The promise and current status of CDK12/13 inhibition for the treatment of cancer
- Future Med Chem. 2021 Jan;13(2):117-141. doi: 10.4155/fmc-2020-0240.
- 1. Department of Drug Discovery, H. Lee Moffitt Cancer Center & Research Institute, 12902 Magnolia Drive, Tampa, FL 33612, USA.

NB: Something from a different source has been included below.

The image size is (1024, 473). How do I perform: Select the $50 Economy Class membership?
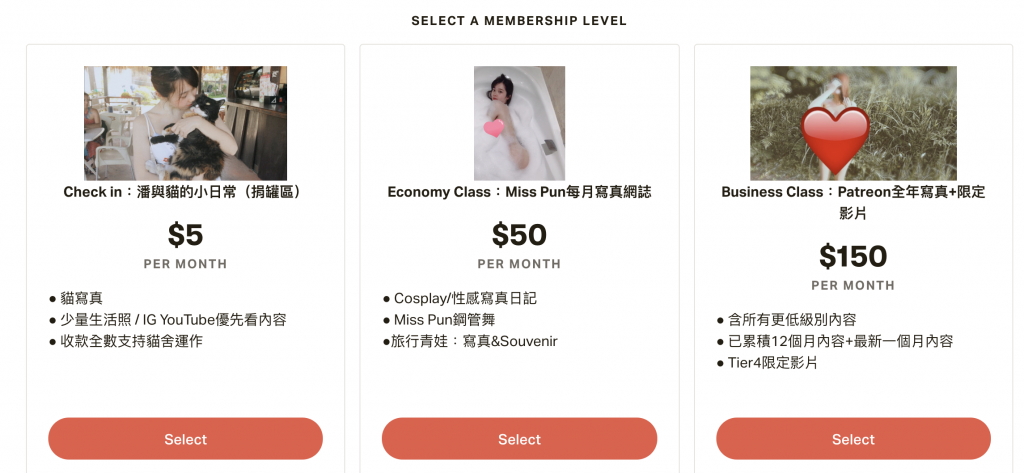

CDK12 and CDK13 are Ser/Thr protein kinases that regulate transcription and co-transcriptional processes. Genetic silencing of CDK12 is associated with genomic instability in a variety of cancers, including difficult-to-treat breast, ovarian, colorectal, brain and pancreatic cancers, and is synthetic lethal with PARP, MYC or EWS/FLI inhibition. CDK13 is amplified in hepatocellular carcinoma. Consequently, selective CDK12/13 inhibitors constitute powerful research tools as well as promising anti-cancer therapeutics, either alone or in combination therapy. Herein the authors discuss the role of CDK12 and CDK13 in normal and Cancer cells, describe their utility as a biomarker and therapeutic target, review the medicinal chemistry optimization of existing CDK12/13 inhibitors and outline strategies for the rational design of CDK12/13 selective inhibitors.